Americans Martin and Osa Johnson return in a aquaplane to the scene of Cannibals of the South Seas (1912), their first feature. The footage of flying snakes, “tree climbing” fish, weird owls, 100’s of monkeys (including ones with “Jimmy Durante” noses), and various types of people is excellent.

The narration is split between Lowell Thomas (hyper serious) and Lew Lehr (comic German/Jewish). The music is also a mixture of dramatic and comic. We learn that members of a former headhunter tribe are “the laziest people on earth” who spend time cockfighting, gambling – and probably – headhunting! Osa jokes with the natives about – head hunting! The music is said to be “Barbarian. Primitive. Harsh!”
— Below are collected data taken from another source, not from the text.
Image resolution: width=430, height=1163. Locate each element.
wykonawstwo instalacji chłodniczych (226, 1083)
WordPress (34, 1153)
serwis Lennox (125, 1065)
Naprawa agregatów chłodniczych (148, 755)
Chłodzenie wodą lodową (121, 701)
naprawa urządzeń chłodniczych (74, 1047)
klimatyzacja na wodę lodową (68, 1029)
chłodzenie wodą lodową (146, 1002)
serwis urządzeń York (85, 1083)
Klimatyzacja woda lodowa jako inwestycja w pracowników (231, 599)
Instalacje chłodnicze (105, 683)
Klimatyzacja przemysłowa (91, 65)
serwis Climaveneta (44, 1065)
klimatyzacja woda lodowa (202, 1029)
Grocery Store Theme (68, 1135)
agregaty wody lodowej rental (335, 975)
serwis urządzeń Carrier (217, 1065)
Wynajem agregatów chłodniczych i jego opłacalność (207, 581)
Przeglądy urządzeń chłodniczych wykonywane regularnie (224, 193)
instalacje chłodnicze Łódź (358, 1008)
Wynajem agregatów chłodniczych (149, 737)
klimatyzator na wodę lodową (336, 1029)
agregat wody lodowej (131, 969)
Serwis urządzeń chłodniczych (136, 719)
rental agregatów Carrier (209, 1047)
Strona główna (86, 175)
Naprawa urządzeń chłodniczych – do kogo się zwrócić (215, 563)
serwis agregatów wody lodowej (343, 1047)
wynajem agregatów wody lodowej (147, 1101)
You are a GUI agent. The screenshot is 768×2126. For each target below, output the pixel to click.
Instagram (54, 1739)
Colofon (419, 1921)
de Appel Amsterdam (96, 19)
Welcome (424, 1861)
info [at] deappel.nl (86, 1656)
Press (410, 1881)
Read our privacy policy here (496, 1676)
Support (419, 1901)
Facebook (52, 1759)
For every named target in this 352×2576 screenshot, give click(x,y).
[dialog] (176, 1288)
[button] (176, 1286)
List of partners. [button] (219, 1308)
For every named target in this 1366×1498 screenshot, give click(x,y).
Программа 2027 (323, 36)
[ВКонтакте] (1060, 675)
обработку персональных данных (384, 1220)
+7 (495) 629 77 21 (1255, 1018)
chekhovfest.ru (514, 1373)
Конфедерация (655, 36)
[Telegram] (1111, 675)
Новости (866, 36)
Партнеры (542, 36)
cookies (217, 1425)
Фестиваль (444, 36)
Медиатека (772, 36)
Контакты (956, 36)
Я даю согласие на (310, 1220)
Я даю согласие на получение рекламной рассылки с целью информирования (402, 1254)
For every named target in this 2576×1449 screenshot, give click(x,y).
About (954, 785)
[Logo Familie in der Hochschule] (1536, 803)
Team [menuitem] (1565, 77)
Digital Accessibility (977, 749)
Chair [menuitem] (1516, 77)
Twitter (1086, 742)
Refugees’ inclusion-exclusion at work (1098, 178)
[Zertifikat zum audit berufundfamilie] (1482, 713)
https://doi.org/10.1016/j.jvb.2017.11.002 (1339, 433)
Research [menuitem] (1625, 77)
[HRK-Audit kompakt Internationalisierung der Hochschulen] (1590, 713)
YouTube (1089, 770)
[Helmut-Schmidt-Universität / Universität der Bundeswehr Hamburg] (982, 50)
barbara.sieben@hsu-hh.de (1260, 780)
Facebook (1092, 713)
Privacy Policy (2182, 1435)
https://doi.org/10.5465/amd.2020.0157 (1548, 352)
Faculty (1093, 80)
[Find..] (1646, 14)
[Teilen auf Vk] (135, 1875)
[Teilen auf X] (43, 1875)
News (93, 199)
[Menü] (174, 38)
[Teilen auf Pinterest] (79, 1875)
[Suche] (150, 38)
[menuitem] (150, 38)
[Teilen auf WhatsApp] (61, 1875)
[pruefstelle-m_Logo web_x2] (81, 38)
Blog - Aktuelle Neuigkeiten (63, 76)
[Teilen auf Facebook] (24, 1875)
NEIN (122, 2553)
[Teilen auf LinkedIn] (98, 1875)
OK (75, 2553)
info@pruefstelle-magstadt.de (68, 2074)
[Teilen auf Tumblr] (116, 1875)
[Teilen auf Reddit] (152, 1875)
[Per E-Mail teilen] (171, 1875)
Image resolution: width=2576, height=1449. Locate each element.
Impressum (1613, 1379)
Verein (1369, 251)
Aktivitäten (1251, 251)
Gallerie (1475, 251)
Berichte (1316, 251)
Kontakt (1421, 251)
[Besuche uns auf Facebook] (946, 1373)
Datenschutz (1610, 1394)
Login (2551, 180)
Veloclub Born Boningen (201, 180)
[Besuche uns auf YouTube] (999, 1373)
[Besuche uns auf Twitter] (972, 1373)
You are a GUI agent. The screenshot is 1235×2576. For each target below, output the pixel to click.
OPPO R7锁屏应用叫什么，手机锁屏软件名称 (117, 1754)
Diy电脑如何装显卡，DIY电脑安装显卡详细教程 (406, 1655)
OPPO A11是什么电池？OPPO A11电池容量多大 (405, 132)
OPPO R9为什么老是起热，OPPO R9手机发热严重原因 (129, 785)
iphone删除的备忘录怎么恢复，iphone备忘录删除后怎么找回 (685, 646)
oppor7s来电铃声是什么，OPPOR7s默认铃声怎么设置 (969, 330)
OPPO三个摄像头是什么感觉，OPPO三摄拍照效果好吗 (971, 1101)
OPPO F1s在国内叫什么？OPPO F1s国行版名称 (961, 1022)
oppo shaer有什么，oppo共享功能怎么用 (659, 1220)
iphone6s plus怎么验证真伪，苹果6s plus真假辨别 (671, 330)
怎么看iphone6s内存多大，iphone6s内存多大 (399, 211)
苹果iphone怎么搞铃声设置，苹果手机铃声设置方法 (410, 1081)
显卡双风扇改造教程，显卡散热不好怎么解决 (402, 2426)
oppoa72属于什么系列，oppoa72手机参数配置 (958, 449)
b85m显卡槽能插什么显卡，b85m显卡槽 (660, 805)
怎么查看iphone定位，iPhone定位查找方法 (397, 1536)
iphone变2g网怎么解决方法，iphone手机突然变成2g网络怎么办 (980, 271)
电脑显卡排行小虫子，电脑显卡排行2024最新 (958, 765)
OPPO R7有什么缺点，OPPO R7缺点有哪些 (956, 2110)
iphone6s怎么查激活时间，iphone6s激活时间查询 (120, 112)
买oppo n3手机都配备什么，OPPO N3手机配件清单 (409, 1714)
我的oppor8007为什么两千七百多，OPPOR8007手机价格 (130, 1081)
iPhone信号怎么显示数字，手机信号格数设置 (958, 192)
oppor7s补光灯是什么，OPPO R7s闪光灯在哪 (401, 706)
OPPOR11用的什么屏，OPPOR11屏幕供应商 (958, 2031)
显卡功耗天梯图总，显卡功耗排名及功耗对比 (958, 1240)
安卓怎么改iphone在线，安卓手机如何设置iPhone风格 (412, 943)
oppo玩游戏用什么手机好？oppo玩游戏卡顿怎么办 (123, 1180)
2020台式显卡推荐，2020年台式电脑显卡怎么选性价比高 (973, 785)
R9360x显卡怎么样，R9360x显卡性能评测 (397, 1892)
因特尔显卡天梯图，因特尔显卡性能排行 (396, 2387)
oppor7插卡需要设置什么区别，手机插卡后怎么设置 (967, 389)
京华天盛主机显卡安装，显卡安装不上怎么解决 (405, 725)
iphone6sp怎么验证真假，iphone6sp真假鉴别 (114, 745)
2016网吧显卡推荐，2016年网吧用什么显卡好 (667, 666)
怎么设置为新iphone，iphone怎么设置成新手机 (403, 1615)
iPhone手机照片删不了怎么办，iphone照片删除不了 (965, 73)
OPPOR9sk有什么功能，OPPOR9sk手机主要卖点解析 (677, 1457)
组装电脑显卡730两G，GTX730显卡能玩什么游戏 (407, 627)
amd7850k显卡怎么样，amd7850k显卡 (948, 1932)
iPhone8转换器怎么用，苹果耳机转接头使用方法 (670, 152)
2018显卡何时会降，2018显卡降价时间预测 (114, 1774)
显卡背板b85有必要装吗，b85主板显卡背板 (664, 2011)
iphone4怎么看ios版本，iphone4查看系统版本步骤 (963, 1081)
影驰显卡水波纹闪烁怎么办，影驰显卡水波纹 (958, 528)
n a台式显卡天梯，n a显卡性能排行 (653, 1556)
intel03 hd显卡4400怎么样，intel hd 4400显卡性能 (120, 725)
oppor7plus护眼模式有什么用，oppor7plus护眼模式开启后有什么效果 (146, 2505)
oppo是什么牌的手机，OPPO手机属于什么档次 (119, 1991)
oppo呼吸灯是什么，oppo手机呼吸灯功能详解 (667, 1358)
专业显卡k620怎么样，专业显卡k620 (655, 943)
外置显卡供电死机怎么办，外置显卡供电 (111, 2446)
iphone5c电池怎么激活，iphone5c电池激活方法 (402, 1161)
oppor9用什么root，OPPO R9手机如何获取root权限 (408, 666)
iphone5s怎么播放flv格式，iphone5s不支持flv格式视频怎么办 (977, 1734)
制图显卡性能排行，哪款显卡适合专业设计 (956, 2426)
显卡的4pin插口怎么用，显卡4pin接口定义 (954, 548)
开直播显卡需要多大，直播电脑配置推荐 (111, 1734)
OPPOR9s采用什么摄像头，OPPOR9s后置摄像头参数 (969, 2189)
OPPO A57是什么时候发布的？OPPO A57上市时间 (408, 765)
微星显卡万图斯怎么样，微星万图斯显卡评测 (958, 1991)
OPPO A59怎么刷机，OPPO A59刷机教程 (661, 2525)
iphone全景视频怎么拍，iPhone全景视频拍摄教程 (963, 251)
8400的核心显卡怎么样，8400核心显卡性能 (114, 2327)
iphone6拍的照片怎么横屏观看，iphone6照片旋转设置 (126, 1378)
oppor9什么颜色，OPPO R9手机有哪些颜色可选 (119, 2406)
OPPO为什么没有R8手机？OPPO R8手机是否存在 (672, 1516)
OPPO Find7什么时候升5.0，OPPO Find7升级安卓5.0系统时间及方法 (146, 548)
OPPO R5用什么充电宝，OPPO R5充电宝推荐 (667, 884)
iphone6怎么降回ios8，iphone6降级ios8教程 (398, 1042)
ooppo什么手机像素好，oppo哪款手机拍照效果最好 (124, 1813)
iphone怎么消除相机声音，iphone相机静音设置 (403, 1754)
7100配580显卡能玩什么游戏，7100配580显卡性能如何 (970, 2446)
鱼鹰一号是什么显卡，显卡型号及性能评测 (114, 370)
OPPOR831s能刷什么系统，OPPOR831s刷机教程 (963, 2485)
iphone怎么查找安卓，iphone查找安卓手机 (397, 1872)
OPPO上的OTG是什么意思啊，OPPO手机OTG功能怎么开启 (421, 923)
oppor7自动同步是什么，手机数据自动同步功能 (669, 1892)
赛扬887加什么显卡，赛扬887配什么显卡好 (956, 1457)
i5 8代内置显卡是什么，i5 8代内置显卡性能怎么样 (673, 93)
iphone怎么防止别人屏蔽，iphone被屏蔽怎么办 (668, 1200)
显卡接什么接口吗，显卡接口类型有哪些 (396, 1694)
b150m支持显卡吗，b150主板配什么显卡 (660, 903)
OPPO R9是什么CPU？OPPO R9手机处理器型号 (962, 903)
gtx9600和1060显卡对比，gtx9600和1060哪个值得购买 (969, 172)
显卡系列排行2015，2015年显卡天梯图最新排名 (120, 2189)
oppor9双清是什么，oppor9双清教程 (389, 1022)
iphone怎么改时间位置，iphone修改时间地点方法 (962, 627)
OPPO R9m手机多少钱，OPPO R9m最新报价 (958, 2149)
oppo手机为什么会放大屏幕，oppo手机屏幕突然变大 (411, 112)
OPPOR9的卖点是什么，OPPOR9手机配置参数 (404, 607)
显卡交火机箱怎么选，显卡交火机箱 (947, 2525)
Many scenes are obviously staged, with locals as unpaid actors. Comic adult native “boys” get drunk and high and one flees from a visiting Chinese dentist. It ends with a “devil beast” orangutan which had been “terrorizing” a village until the brave wise Johnson arrived to take charge of its capture. The “monster” was to be sent to an “anthropoid paradise” (a zoo).

When 20th Century Fox released this 75 min. feature audiences around the world “learned” more from it than from any teacher or book. It was the last of many similar hits by the show off globe trotting couple (Martin died in a plane crash before it was released.) Thomas, who also narrated the big hit Africa Speaks (1930) and many others, had his own radio and TV shows and founded the Cinerama company. Think of “documentaries” like this while watching any of today’s reality based TV shows. We’re still living during the age of mass (dis)information.